Over My Dead Body

The GOP convention trumped the Democratic—because some intelligence there is, in their control room, who can conceive of mastery on the grandest scale; a moral monster, to be sure; a jinni of evil. Someone behind the scenes held the key and boldly turned it: someone foresaw that the means of hatching a McCain triumphant was to make of him a risen God.

Political Theology of the GOP

If I had to play for one side or the other, and I had no other thoughts or feelings but the will to side with genius, I’d play for the Republicans. The GOP convention trumped the Democratic—because some intelligence there is, in their control room, who can conceive of mastery on the grandest scale; a moral monster, to be sure; a jinni of evil; a trafficker in political eschatology, unafraid to trespass on myths of the gravest consequence. Someone behind the scenes held the key and boldly turned it: someone foresaw that the means of hatching a McCain triumphant was to make of him a risen God. This was the burden of the Vice Presidential and Presidential addresses, and the galvanism of the last few days.

To understand the trick worked, you must see the core conceit: that John McCain is already dead. Nominee Palin’s speech was a memorial. Her strange phrases conjuring the Presidential nominee as the kind of fellow whose name you will find on war memorials in small towns across this country hung fire, on screens across the country and in the convention hall, until she qualified them—only he was among the ones who came home. The true feeling was that he did not: that somewhere on a town green beneath a motionless flag you can find his name inscribed in stone.

**Given information:**
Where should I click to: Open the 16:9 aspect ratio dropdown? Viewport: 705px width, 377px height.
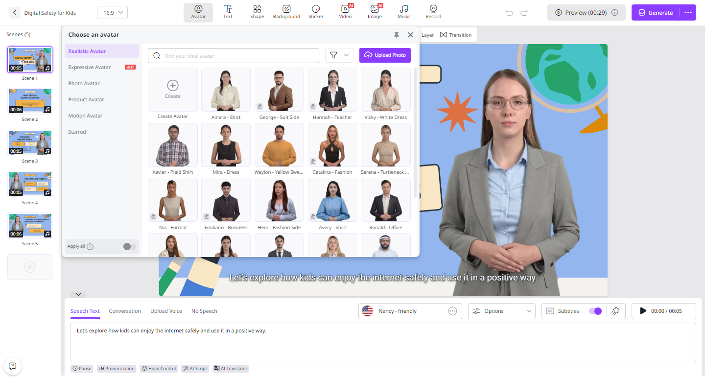pyautogui.click(x=112, y=13)
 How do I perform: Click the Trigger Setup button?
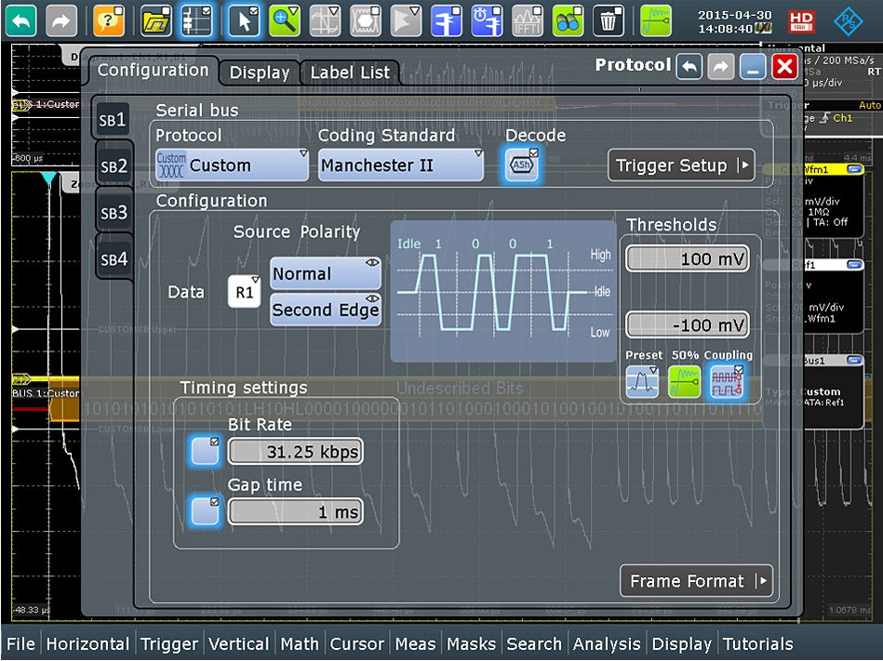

**Exercise task:**
Copy word for word the passage of the essay on the GOP convention above that runs from "If I had to" up to and including "last few days.".

**Expected answer:**
If I had to play for one side or the other, and I had no other thoughts or feelings but the will to side with genius, I’d play for the Republicans. The GOP convention trumped the Democratic—because some intelligence there is, in their control room, who can conceive of mastery on the grandest scale; a moral monster, to be sure; a jinni of evil; a trafficker in political eschatology, unafraid to trespass on myths of the gravest consequence. Someone behind the scenes held the key and boldly turned it: someone foresaw that the means of hatching a McCain triumphant was to make of him a risen God. This was the burden of the Vice Presidential and Presidential addresses, and the galvanism of the last few days.